AVAILABLE DATA Start Marker

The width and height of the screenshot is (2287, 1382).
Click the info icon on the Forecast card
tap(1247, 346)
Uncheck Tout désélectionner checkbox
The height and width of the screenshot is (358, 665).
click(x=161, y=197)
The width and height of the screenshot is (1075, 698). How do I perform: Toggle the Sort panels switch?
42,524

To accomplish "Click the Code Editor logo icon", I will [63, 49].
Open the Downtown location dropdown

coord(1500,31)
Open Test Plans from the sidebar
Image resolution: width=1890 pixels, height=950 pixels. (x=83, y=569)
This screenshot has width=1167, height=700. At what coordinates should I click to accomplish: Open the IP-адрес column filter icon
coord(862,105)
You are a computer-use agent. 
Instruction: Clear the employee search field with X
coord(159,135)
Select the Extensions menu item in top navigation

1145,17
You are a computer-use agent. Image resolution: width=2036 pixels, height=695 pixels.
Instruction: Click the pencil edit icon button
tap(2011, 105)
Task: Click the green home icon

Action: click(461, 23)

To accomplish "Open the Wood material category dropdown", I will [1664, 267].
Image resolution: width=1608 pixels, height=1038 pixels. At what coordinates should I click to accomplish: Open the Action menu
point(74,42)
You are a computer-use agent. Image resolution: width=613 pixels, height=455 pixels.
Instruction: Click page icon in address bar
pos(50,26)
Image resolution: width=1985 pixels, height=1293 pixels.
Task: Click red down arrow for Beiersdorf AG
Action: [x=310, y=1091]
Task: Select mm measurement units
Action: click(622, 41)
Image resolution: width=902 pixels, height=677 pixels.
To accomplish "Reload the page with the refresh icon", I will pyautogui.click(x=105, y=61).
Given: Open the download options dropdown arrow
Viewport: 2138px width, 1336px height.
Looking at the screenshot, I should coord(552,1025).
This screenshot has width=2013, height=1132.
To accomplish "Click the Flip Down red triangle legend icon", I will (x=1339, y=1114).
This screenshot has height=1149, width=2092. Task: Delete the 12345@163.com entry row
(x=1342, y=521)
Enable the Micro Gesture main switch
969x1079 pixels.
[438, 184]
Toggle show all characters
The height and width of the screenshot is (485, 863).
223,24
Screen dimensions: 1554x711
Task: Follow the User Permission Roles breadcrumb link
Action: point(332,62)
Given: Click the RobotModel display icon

AVAILABLE DATA End Marker

> TASK REQUIREMENTS:
Please transcribe only the lines in the records above running from the line that has "Viewport: 2138px width, 1336px height." through the line that has "Toggle show all characters", both included, exactly as they appear.

> TASK OUTPUT:
Viewport: 2138px width, 1336px height.
Looking at the screenshot, I should coord(552,1025).
This screenshot has width=2013, height=1132.
To accomplish "Click the Flip Down red triangle legend icon", I will (x=1339, y=1114).
This screenshot has height=1149, width=2092. Task: Delete the 12345@163.com entry row
(x=1342, y=521)
Enable the Micro Gesture main switch
969x1079 pixels.
[438, 184]
Toggle show all characters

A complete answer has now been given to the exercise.